JAWA TENGAH — Korban meninggal diketahui berinisial RR (24), warga Kota Tebing Tinggi, dan AA (22), warga Kabupaten Serdang Bedagai. Dua korban selamat, M (22) dan DCA (17), masih menjalani perawatan intensif di RSUD Bidadari setelah ditemukan dalam kondisi pingsan di dalam kamar ruko Indrapura ACC, Lingkungan III, Kelurahan Indrapura, Kecamatan Air Putih.
Kapolsek Air Putih, AKP Rahmat R Hutagaol, mengatakan kejadian pertama kali diketahui sekitar pukul 12.30 WIB. Saat itu pengawas toko datang untuk membuka operasional, namun tidak mendapat respons dari dalam bangunan yang masih terkunci.
"Rekan kerja sempat menghubungi melalui telepon, tapi tidak dijawab. Karena curiga, pengawas meminta warga membuka paksa pintu," kata Rahmat, Minggu (24/5).
Setelah pintu dibuka, empat orang ditemukan di dalam kamar. Dua sudah tidak bernyawa, dua lainnya pingsan.
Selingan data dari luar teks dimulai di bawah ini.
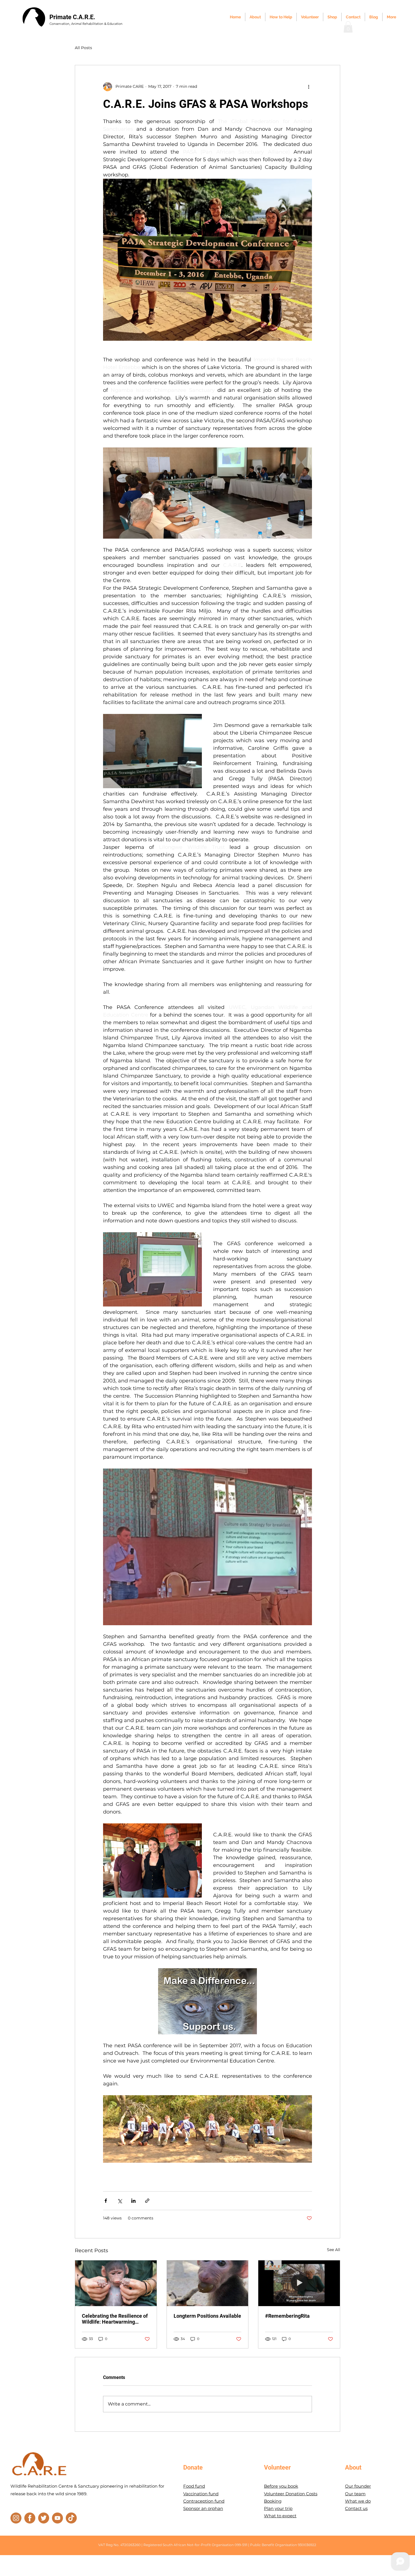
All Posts (83, 47)
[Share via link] (147, 2200)
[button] (348, 27)
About (353, 2467)
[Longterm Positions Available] (207, 2283)
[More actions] (308, 86)
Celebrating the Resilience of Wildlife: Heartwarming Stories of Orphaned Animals (115, 2319)
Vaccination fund (201, 2493)
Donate (193, 2467)
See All (333, 2249)
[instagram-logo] (15, 2517)
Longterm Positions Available (207, 2316)
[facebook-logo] (29, 2517)
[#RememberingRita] (299, 2283)
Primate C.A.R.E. (72, 17)
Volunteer (277, 2467)
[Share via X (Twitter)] (119, 2200)
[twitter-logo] (43, 2517)
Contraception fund (203, 2501)
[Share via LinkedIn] (133, 2200)
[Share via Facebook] (105, 2200)
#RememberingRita (287, 2316)
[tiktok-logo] (71, 2517)
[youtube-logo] (57, 2517)
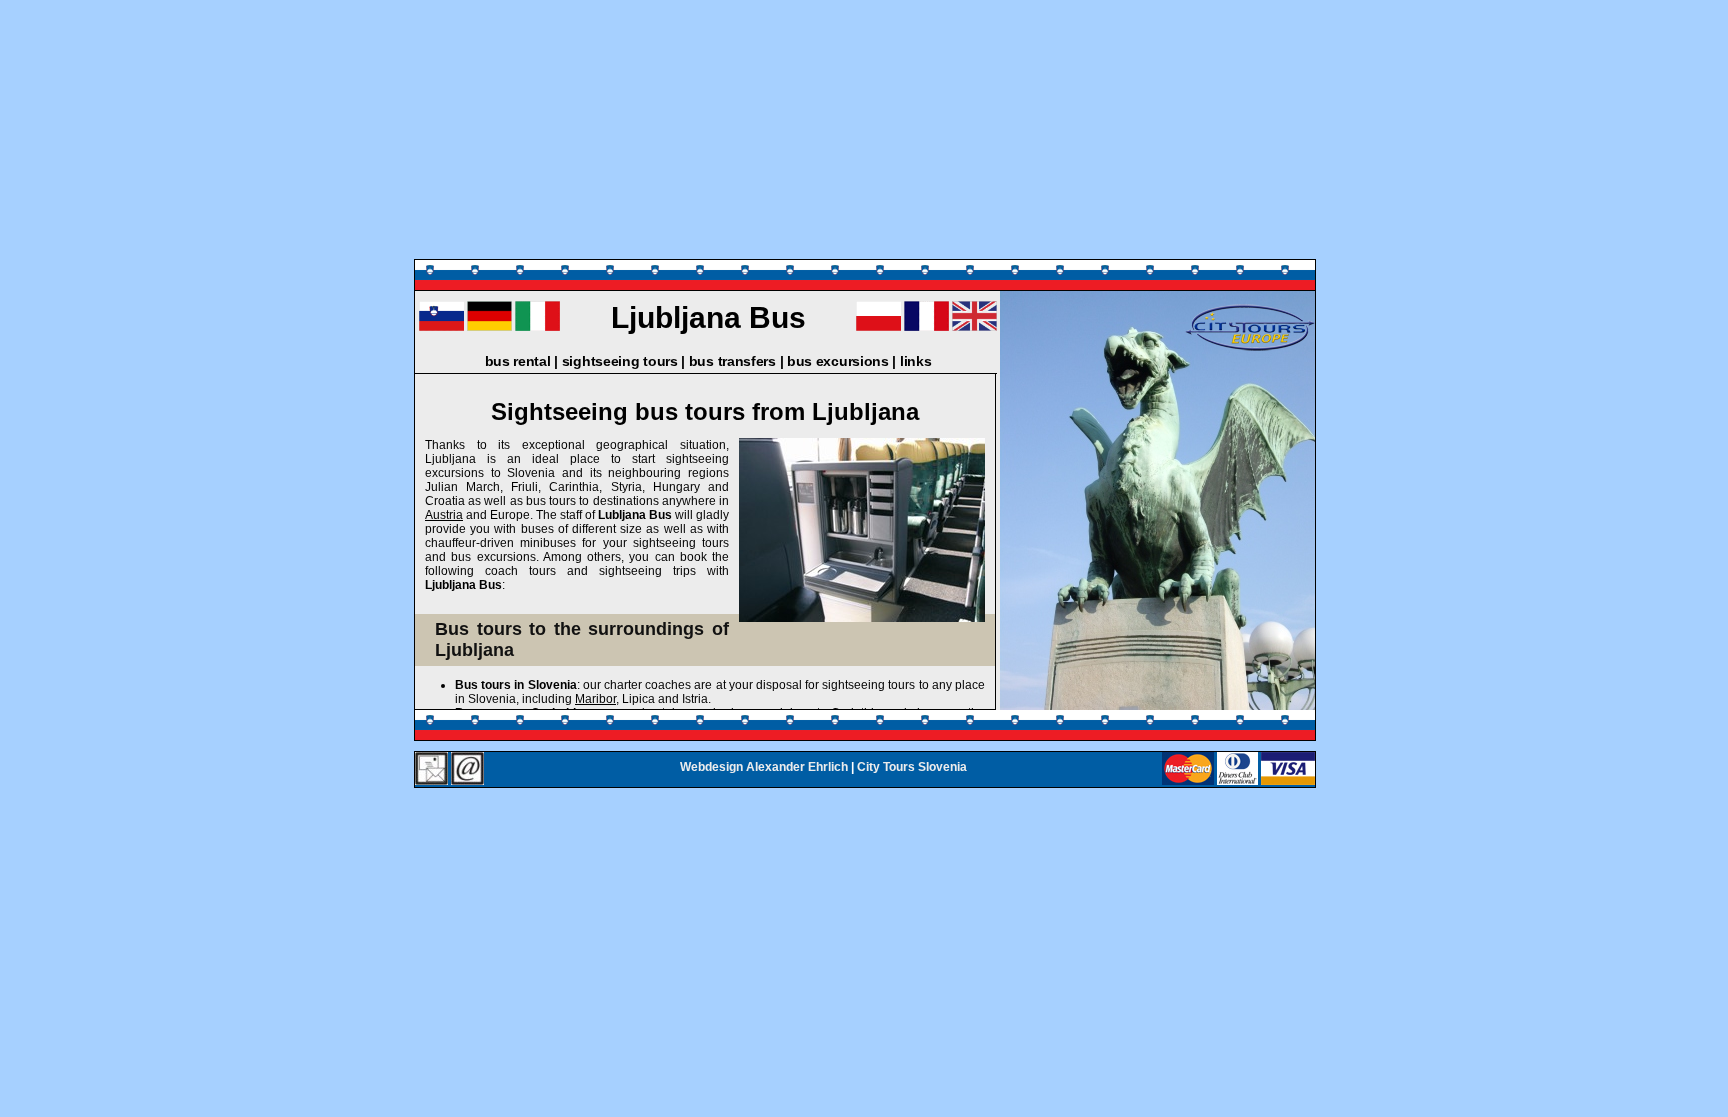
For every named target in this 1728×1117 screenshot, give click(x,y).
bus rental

Seluruh korban langsung dievakuasi ke rumah sakit.
Polisi menduga kuat penyebab kematian adalah keracunan karbon monoksida dari mesin genset yang dioperasikan di dalam ruko tanpa ventilasi memadai. Padam listrik massal yang melanda seluruh Sumatera Utara sejak Jumat (22/5) pukul 18.44 WIB memaksa banyak pelaku usaha menggunakan genset sebagai sumber listrik alternatif.
"Dugaan sementara mengarah pada keracunan asap genset yang digunakan selama listrik padam. Petugas masih melakukan penyelidikan lebih lanjut," ujar Rahmat.
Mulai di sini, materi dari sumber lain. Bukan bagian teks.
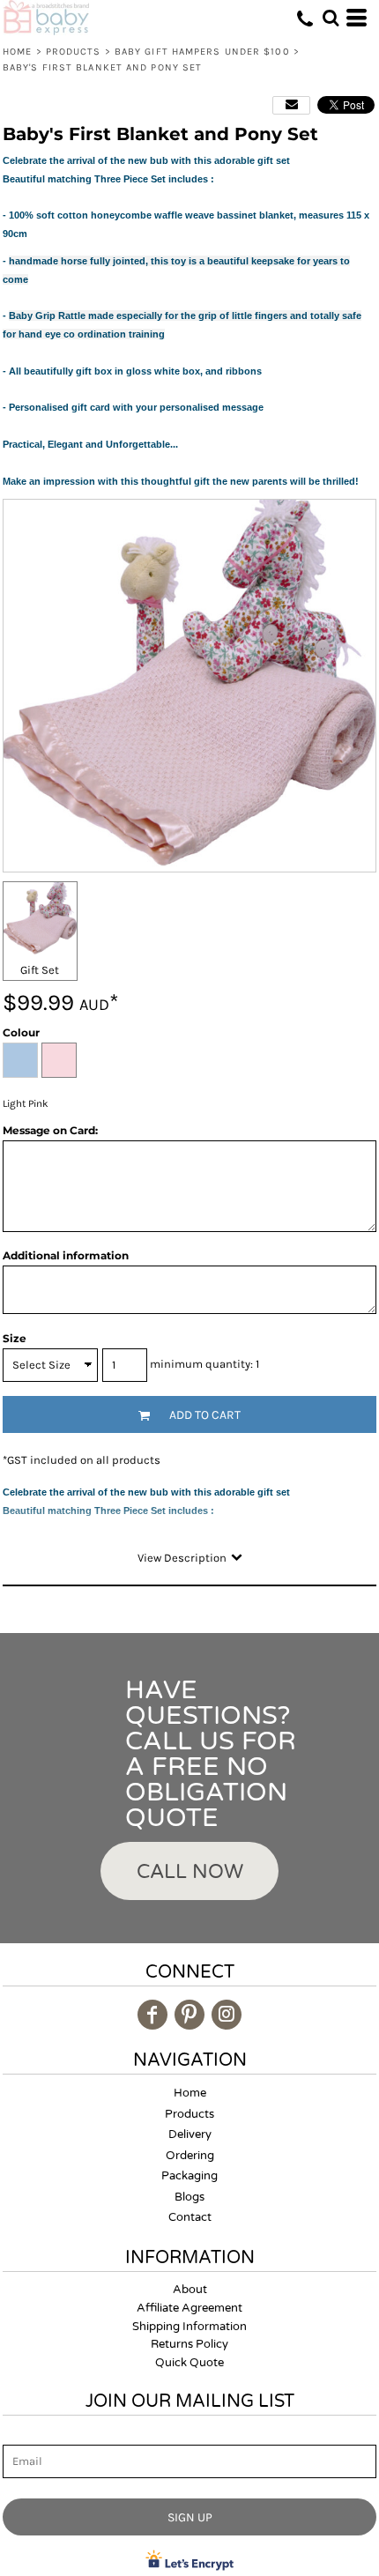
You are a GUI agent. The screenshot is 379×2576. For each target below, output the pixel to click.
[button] (330, 17)
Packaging (189, 2176)
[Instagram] (227, 2015)
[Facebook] (152, 2015)
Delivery (190, 2134)
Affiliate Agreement (189, 2308)
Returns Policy (189, 2344)
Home (17, 51)
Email (18, 2434)
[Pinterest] (189, 2015)
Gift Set (39, 969)
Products (73, 51)
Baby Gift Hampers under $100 (202, 51)
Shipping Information (189, 2327)
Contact (190, 2217)
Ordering (190, 2156)
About (190, 2290)
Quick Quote (189, 2363)
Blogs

Keempat korban diduga menghabiskan malam di dalam ruko yang tertutup rapat, tanpa sirkulasi udara, sementara genset terus menyala dalam waktu lama.
Peristiwa di Batubara ini kembali mengingatkan pada risiko fatal penggunaan genset di dalam ruangan tanpa ventilasi. Mesin berbahan bakar bensin atau solar menghasilkan karbon monoksida—gas tak berbau dan tak berwarna—yang dalam konsentrasi tinggi bisa menyebabkan kematian dalam hitungan jam.
Kasus serupa kerap terjadi saat pemadaman listrik massal, ketika banyak warga memilih mengoperasikan genset di dalam rumah atau ruko karena alasan keamanan atau kenyamanan. Polisi mengimbau masyarakat untuk selalu menempatkan genset di area terbuka dan memastikan sirkulasi udara yang baik.
Hingga berita ini diturunkan, dua korban selamat masih dalam perawatan medis di RSUD Bidadari. Polsek Air Putih bersama tim medis terus memantau perkembangan kondisi mereka serta mendalami penyebab pasti insiden.